The Effect of Labor on Profitability: The Role of Quality
Executive Summary — Determining staffing levels is an important decision in retail operations. In 2006, retailers spent $393 billion on employee wages, more than 10 percent of their revenue that year and more than their inventory holding costs. Hence, staffing levels have a major impact on retailers' costs. But at the same time, staffing levels affect conformance quality—how well employees execute prescribed processes—and service quality—the extent to which customers have a positive service experience at the stores. While there is overwhelming evidence that conformance quality and service quality improve sales, both generally and in retail settings, their effect on profitability is not clear. To examine how the amount of labor at a store affects profitability through its impact on conformance quality and service quality, Zeynep Ton analyzed extensive data from stores of a large retailer.
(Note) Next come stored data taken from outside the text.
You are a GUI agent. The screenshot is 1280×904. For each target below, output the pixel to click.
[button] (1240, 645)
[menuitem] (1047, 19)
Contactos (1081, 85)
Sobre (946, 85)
Key concepts include:
- How well employees execute prescribed processes is an important driver of financial performance.
- It is important to design processes that are simple and easy to follow, especially when there is high employee turnover, as in the retail industry and when offering a self-service environment.
- Good process design needs to be backed up with an organizational culture that emphasizes conformance to these processes.
- Too much corporate emphasis on payroll management may motivate managers to operate their stores with insufficient labor capacity that, in turn, degrades financial performance.
- Emphasis on payroll management can also degrade employee morale.
Determining staffing levels is an important decision in retail operations. While the costs of increasing labor are obvious and easy to measure, the benefits are often indirect and not immediately felt. One benefit of increased labor is improved quality. The objective of this paper is to examine the effect of labor on profitability through its impact on quality. Since employees at retail stores perform both production-related activities and customer-service activities, I examine both conformance quality and service quality. Using longitudinal data from stores of a large retailer, I find that increasing the amount of labor at a store is associated with an increase in profitability through its impact on conformance quality but not its impact on service quality. While increasing labor is associated with an increase in service quality, in this setting there is no significant relationship between service quality and profitability. My findings highlight the importance of attending to process discipline in certain service settings. They also show that too much corporate emphasis on payroll management may motivate managers to operate with insufficient labor levels, which, in turn, degrades profitability.